Reshaping UX Design Education for AI Agent-driven Multimodal Solutions: A New UX Design Approach in the Era of Advanced AI Models
Paper Presentation in a Themed Session Min Kang
The evolution of AI technologies—encompassing large language models (LLMs), compound AI systems, and large multimodal models (LMMs)—is reshaping the landscape of UX design. These advancements enable AI agents to achieve deeper context awareness by integrating diverse data streams, such as text, images, and voice, to deliver tailored, real-time solutions. To prepare future designers for these challenges, UX design education must evolve, equipping students with the skills to design adaptive, ethical, and user-centered AI-driven systems. This paper introduces a reimagined educational framework for UX design that emphasizes human-AI collaboration and multimodal interaction design. By teaching students to design systems where AI agents leverage LMMs for rich context understanding, the framework prepares them to create personalized, intuitive, and dynamic solutions. The curriculum integrates cutting-edge tools and techniques, empowering students to address challenges like transparency, adaptability, and system-level coherence in their designs. Two case studies—an AI-driven medication management system for older adults and an AI-supported creative workflow assistant—will be briefly introduced to illustrate how this approach can be applied.
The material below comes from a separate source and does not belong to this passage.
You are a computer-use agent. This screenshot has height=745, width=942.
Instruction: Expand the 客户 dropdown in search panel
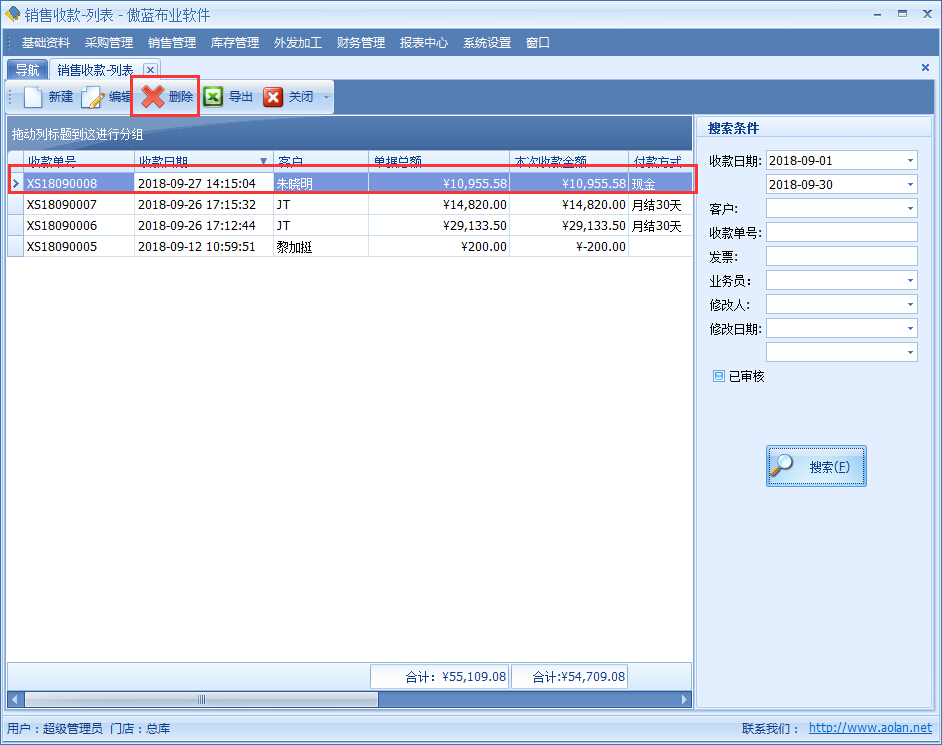pos(910,209)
These examples demonstrate the potential of multimodal AI agents to address complex user needs, from improving accessibility to streamlining creative processes. This study offers educators practical strategies for updating UX curricula to reflect the opportunities and challenges of advanced AI models. We offer insights into fostering the next generation of designers equipped to lead the development of impactful, multimodal AI solutions for diverse domains.